**Given records:**
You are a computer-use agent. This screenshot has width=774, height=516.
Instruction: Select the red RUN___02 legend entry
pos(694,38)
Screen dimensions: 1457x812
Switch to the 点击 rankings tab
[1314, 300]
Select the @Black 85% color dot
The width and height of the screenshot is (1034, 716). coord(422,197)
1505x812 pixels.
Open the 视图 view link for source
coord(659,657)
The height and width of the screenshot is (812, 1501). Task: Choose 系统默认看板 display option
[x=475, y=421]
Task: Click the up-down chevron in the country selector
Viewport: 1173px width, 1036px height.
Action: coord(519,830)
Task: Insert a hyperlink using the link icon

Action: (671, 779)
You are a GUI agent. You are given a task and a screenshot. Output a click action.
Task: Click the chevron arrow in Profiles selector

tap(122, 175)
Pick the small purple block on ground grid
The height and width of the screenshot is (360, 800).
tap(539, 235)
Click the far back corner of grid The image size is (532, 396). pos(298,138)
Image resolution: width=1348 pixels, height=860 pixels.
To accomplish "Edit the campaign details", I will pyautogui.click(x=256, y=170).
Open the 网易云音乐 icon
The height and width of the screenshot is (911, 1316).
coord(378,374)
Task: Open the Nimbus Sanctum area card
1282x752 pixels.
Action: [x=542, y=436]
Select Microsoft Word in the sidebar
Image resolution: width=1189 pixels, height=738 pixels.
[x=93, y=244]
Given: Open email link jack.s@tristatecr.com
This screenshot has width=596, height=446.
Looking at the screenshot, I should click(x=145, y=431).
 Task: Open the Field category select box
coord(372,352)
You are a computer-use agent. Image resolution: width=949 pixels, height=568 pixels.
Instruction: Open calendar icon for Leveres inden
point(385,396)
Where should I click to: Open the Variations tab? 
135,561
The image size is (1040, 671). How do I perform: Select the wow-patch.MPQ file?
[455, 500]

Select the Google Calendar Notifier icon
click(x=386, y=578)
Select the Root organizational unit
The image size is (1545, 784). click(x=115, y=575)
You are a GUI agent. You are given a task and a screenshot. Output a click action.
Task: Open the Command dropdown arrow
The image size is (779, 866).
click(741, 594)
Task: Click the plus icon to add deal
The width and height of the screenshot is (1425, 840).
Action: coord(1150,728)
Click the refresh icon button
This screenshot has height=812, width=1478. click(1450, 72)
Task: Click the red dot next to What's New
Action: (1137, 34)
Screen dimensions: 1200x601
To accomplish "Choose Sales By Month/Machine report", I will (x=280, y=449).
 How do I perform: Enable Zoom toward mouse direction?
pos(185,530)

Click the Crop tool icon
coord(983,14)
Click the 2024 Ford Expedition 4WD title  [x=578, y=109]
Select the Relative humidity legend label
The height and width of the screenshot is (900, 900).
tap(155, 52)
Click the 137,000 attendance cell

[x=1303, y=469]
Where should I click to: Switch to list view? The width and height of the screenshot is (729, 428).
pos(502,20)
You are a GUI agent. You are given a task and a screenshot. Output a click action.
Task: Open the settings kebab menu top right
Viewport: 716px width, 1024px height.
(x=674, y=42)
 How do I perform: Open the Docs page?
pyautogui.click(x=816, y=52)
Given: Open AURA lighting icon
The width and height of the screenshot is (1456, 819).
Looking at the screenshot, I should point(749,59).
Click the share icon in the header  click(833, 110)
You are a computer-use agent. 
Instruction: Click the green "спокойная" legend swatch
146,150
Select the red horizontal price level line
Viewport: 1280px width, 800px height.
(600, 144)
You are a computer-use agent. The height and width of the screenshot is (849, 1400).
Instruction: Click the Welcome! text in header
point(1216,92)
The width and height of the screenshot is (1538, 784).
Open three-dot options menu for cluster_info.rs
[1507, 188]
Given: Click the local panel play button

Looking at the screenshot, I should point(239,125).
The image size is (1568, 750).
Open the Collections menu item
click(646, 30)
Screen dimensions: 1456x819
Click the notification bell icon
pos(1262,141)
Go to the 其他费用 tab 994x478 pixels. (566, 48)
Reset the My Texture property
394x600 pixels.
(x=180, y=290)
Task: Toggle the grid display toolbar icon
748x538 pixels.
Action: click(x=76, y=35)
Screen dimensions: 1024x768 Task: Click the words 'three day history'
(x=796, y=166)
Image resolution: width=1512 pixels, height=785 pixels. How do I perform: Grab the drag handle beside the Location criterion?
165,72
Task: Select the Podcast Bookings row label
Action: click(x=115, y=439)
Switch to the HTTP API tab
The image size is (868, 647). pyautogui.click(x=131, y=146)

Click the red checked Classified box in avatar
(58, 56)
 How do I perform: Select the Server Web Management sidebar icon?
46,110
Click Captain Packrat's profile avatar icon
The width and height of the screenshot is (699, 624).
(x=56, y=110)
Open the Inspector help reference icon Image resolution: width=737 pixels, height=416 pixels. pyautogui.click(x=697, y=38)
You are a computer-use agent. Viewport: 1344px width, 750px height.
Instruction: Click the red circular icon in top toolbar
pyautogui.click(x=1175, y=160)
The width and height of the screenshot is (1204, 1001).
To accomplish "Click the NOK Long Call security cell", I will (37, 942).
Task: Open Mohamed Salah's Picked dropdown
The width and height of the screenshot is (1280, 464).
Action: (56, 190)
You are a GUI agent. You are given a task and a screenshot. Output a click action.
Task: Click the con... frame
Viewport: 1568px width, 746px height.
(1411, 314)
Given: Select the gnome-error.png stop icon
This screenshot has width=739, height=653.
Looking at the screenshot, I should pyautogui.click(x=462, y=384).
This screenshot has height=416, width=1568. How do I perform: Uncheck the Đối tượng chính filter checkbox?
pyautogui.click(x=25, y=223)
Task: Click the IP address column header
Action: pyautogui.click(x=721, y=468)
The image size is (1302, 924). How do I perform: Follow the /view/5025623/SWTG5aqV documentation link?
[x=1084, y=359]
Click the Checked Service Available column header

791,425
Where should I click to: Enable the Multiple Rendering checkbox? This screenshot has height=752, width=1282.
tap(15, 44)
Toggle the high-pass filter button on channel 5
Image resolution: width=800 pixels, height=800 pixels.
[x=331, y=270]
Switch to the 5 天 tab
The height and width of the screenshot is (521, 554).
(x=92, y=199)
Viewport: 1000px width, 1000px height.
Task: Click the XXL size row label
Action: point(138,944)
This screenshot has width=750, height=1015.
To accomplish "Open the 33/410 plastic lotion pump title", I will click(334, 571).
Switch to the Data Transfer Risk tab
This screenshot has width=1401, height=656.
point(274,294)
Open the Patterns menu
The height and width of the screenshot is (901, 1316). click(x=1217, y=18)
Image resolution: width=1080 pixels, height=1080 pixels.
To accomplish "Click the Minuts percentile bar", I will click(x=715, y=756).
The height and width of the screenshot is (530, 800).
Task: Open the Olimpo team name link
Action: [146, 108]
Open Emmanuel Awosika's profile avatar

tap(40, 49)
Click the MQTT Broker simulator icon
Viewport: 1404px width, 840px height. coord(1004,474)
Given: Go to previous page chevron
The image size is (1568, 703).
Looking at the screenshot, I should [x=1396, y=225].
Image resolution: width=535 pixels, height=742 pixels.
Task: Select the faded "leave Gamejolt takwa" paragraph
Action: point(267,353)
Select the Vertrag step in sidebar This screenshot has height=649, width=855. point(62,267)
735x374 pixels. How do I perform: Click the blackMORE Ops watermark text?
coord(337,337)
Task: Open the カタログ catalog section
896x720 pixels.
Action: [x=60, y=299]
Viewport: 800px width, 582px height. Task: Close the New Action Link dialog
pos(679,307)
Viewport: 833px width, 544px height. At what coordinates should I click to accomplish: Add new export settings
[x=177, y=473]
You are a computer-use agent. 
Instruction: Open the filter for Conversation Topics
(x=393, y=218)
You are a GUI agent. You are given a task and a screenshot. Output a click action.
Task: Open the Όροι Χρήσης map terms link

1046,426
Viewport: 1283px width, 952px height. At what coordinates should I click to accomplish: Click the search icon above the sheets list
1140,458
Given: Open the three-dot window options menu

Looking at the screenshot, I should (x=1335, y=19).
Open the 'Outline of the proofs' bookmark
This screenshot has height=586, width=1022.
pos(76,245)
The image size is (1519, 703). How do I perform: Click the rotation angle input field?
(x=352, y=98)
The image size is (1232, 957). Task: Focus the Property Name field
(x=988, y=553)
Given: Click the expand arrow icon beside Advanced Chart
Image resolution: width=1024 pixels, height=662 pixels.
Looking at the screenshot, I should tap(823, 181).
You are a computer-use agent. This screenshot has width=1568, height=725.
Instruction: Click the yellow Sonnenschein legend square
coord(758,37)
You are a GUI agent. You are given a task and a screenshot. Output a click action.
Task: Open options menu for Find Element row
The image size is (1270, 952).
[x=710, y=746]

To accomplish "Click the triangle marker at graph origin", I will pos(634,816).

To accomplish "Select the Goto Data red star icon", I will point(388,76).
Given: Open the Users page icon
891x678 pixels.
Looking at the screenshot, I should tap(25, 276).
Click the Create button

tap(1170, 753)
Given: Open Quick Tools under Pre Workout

**Goal:**
Replace "Command" with "Settings" in the part of the records that opens with the line containing "Select the Root organizational unit" and closes with the line containing "click(741, 594)". Give back only those lines, with everything else left unchanged.

**Answer to the exercise:**
Select the Root organizational unit
The image size is (1545, 784). click(x=115, y=575)
You are a GUI agent. You are given a task and a screenshot. Output a click action.
Task: Open the Settings dropdown arrow
The image size is (779, 866).
click(741, 594)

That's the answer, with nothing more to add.